Consigne –
Traduisez en anglais cette phrase du texte consacré à Jean Sénac : « Aujourd’hui encore il tient une place toute spéciale dans ma mémoire. »

Cela faisait bien longtemps que j’avais envie de parler de Jean Sénac, un poète qui a bercé mon adolescence, et que je regardais comme un homme complet, au sens naïf qu’on peut entendre à quinze ans.
Jean Sénac, poète, chrétien, homosexuelle, socialiste, anticolonialiste, algérien de naissance et de patrie, jusqu’à son assassinat en 1973. Il est de ceux qui sont resté en Algérie, après l’indépendance, pour laquelle il avait combattu, écrit, milité. C’était un poète révolutionnaire, dans son acception la plus belle. Un poète qui croyait au Ciel et qui croyait en l’Homme. Jean Sénac a poétisé l’indépendance, la liberté, la fraternité pour le meilleur. J’admire sa foi, qu’il a su concrétiser au long de sa vie par ses choix et ses actes.
Aujourd’hui encore il tient une place toute spéciale dans ma mémoire.
Ce soir je partage avec vous trois poèmes différents, issus du recueil Pour Une Terre Possible, publié en format poche aux éditions Points. Chacun de ces poèmes pour dire l’Algérie, la mer, la liberté, la souffrance et l’amour.
Sable
La mer ce n’est jamais que le rivage le plus courbe
Perdu dans un soupir la paume d’une main
Et plus qu’une coquille étrangère au chagrin
La pure éternité d’une vacance trouble.
Le double fruit des grands sables doyens
Votre baiser mémoire et la fuite des robes
La mer c’est votre appui mon enfant qui dérobe
À la terre sa ruse aux vagues leur dédain
Le chiffre du varech
Nous alimente avec
La grâce du jeune homme
Et ce couteau suffit
À partager la nuit
Celle du secret lit et celle que je nomme.

Données sur le repérage de mots et d’éléments:
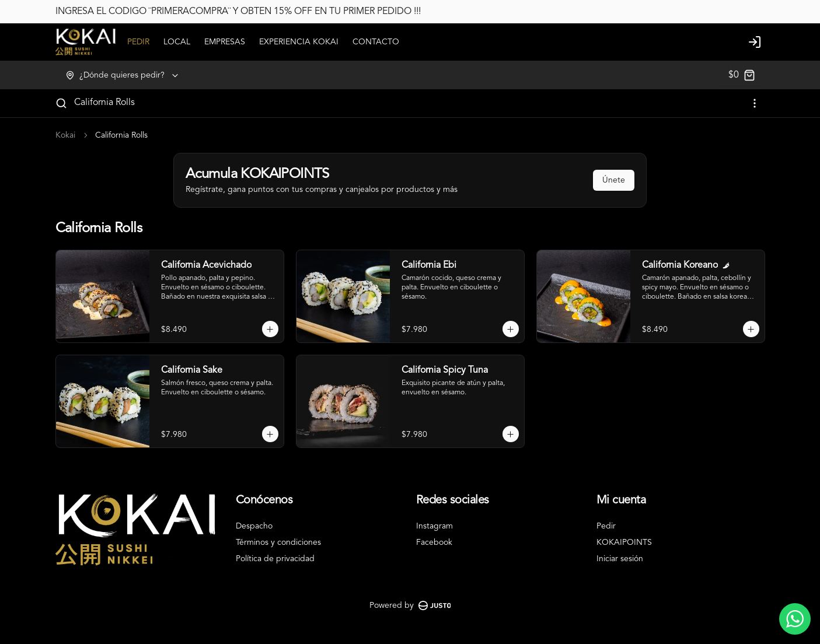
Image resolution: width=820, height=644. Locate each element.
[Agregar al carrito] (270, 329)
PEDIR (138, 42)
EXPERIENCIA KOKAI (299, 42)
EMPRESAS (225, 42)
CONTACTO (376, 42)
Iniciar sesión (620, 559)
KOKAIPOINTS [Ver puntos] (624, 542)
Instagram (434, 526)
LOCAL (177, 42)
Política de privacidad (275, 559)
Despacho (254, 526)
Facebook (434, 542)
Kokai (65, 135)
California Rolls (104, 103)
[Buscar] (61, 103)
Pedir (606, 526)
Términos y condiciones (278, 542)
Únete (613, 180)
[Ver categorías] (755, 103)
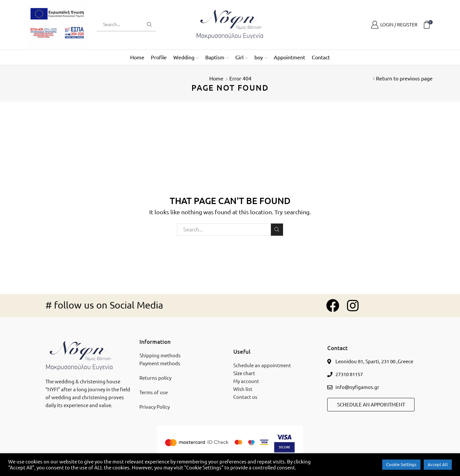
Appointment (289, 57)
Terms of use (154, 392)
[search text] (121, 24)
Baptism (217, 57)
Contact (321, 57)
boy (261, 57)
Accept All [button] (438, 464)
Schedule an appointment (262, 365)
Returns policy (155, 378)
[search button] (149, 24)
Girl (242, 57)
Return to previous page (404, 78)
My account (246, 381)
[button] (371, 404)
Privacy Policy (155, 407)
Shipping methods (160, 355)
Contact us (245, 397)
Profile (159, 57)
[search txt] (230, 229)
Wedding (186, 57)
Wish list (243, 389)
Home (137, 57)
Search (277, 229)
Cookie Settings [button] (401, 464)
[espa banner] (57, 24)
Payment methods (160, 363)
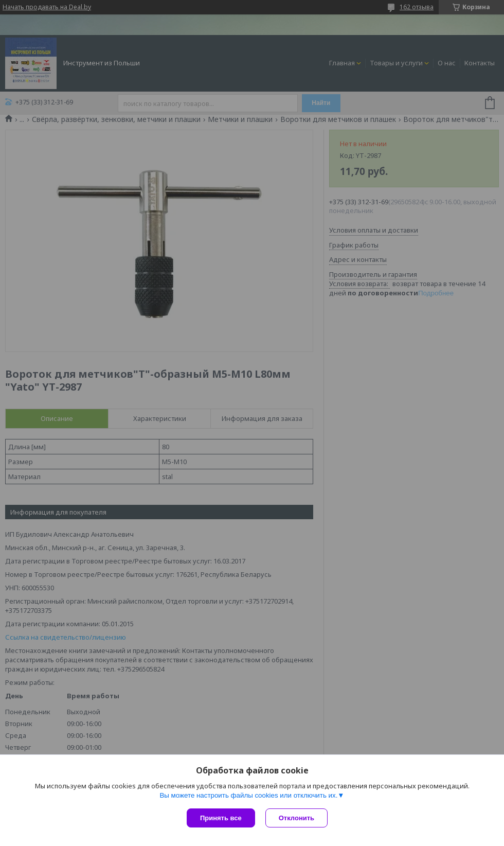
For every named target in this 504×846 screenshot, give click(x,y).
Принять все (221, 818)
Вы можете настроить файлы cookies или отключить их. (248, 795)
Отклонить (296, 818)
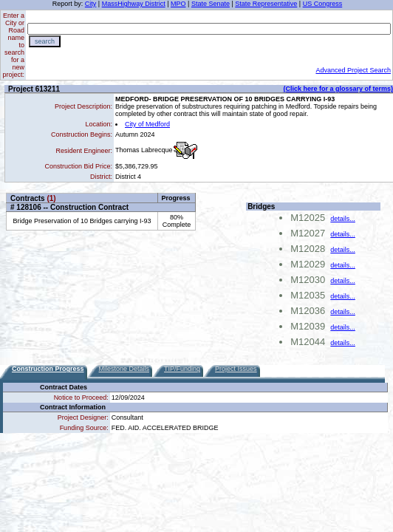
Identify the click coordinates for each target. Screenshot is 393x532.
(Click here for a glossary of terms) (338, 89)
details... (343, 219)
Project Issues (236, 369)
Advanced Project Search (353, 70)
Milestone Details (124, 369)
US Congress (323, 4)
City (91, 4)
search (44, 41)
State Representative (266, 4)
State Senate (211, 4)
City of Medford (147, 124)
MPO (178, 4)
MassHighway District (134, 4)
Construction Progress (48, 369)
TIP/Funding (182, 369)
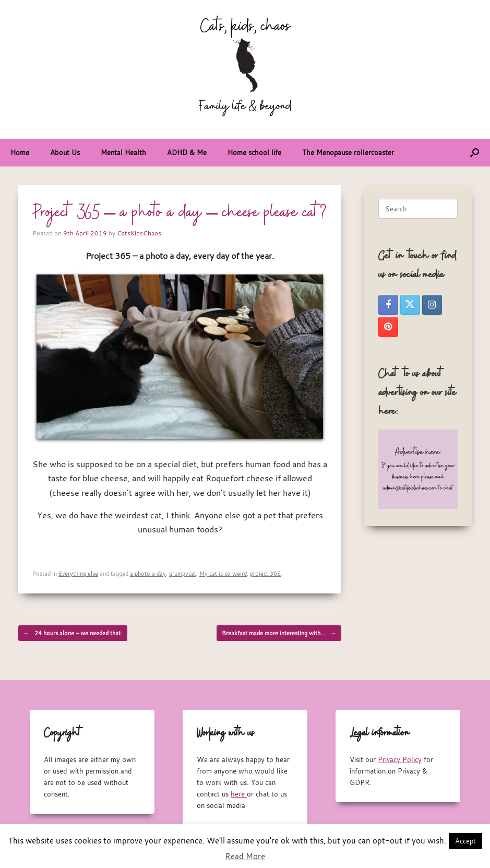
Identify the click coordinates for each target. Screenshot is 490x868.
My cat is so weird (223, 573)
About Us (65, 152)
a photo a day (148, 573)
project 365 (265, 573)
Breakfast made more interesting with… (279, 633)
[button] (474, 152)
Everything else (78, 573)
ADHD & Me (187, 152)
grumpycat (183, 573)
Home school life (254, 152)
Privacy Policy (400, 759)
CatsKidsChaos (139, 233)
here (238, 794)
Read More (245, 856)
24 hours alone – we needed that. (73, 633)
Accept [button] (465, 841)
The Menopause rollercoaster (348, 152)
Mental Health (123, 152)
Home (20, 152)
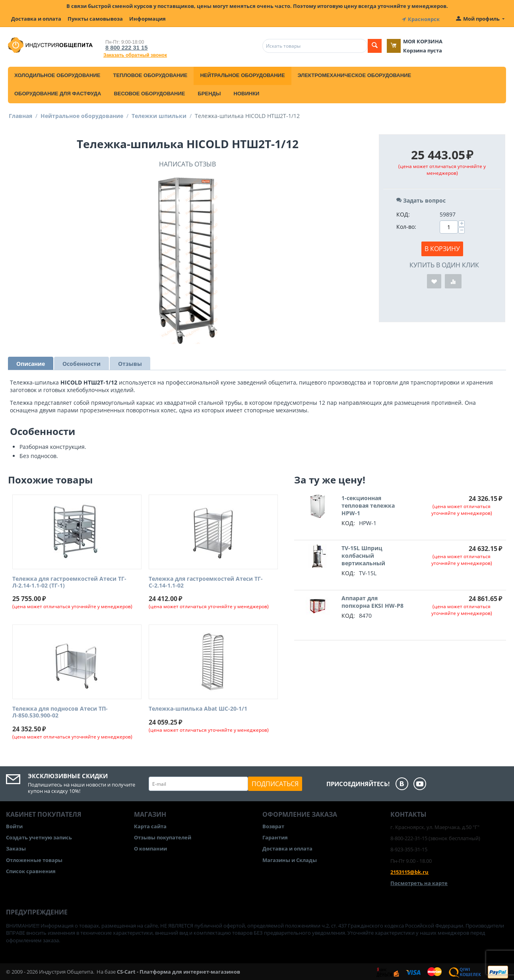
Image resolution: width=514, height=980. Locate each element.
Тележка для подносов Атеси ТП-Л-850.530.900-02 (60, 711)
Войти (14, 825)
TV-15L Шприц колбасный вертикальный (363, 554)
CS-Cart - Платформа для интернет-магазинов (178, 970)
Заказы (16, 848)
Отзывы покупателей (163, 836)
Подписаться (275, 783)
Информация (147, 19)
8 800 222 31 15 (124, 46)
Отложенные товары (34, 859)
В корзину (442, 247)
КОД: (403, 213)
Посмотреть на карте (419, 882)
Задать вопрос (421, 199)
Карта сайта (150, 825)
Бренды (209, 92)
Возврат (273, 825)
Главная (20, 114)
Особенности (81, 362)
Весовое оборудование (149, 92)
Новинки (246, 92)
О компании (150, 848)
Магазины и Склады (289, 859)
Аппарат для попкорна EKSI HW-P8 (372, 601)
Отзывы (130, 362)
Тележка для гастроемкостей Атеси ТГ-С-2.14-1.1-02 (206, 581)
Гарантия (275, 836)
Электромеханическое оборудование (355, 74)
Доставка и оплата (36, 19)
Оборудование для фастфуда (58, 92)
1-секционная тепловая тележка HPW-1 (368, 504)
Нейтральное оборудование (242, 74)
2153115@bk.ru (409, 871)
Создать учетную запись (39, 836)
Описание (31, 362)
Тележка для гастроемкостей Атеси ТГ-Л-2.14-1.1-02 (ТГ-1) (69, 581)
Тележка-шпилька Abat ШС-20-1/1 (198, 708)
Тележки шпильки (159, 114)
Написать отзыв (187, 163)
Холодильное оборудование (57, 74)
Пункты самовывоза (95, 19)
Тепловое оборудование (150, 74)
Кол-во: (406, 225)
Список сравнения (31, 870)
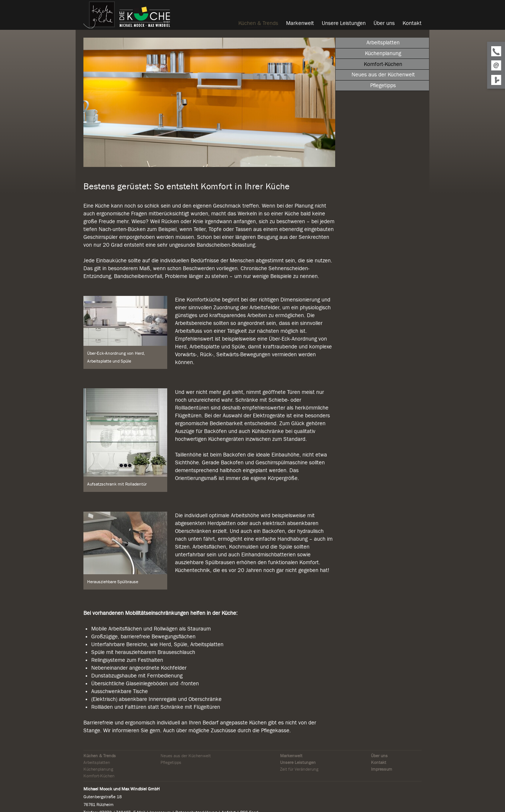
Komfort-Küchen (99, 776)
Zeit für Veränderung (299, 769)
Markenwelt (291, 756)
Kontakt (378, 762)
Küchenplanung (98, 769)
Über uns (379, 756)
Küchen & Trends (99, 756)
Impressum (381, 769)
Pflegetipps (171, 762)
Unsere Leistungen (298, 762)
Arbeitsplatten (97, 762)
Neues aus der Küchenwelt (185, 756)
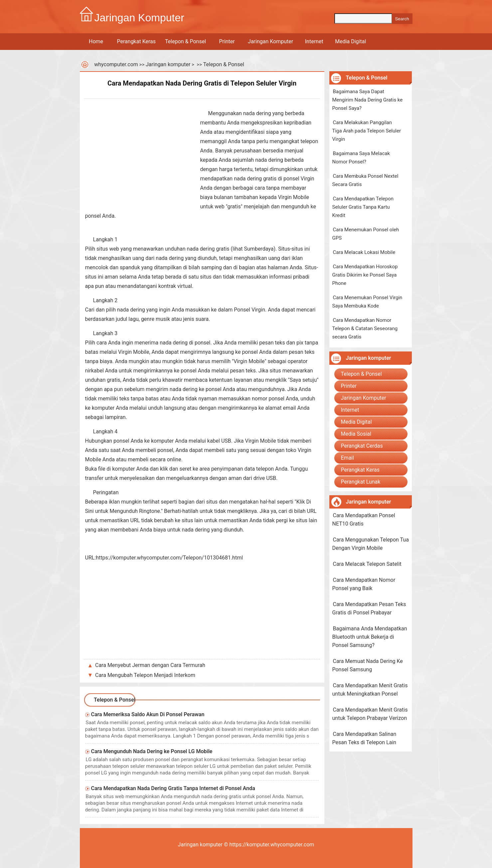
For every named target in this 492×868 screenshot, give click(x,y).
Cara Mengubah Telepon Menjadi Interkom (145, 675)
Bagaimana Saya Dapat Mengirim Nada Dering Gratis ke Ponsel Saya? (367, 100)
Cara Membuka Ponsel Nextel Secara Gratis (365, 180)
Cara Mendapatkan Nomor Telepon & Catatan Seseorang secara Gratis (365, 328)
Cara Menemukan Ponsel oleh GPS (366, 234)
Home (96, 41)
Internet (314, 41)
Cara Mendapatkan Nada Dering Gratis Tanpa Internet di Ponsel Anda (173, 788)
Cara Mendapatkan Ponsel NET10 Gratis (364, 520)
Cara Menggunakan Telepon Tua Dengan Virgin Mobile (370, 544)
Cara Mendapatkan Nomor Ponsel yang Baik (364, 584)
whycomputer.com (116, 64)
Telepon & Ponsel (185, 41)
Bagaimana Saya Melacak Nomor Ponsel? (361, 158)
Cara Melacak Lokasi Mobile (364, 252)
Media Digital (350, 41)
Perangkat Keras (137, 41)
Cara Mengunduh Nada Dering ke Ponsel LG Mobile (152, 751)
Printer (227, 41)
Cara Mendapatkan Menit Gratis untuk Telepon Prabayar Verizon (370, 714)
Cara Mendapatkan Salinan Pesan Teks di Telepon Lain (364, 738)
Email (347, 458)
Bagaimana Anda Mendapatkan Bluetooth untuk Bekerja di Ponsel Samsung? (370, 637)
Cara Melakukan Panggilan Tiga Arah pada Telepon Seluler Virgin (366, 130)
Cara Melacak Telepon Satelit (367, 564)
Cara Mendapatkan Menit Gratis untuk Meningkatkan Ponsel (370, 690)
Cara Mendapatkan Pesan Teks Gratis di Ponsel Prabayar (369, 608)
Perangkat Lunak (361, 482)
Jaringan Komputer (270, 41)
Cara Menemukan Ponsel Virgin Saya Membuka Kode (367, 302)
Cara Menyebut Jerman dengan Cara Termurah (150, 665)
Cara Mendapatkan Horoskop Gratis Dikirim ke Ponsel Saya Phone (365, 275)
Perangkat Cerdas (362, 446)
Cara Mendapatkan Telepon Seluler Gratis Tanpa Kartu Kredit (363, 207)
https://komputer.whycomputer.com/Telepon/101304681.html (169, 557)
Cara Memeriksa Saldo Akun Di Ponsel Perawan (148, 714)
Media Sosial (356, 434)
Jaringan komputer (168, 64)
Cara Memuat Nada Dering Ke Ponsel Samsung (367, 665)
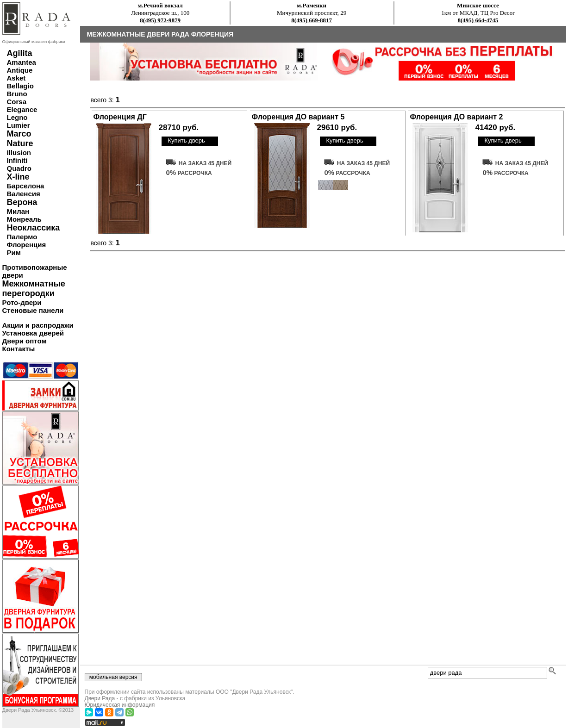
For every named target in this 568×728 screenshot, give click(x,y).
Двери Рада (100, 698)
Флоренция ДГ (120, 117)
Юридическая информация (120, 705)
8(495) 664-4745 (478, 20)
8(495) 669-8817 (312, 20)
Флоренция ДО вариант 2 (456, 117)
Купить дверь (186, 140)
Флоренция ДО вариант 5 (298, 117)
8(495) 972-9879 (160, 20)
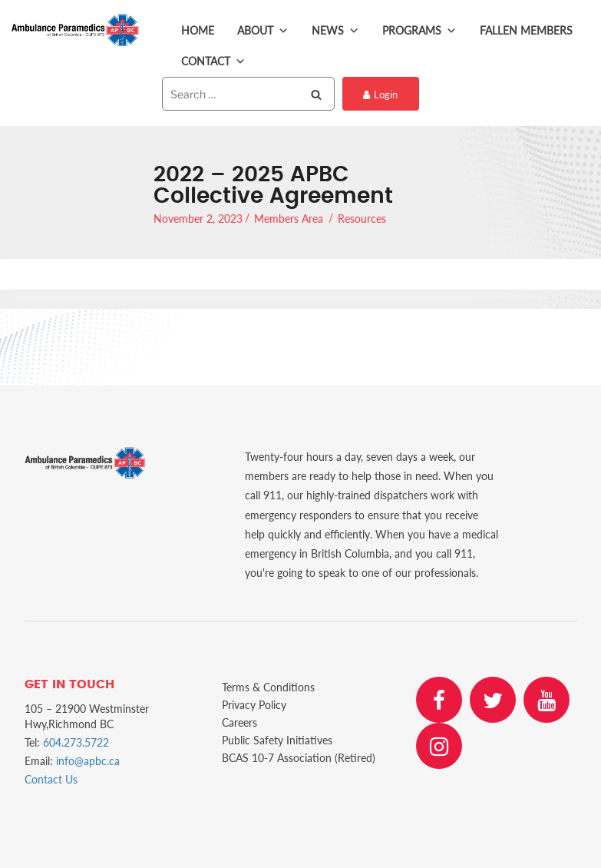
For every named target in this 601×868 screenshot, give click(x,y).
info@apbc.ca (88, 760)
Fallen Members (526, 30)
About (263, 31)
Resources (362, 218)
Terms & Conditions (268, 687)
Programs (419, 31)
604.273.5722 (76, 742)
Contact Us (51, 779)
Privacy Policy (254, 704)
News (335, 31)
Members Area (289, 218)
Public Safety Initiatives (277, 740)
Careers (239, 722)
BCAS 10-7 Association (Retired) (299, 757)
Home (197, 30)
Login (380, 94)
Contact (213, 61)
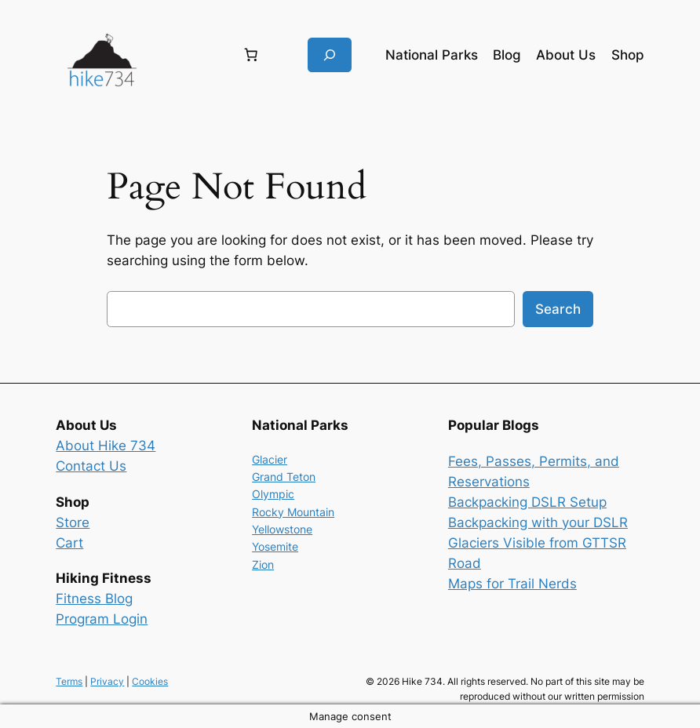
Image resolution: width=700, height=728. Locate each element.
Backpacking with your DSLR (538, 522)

Exercice corrigé –
Even today he holds a very special place in my memory.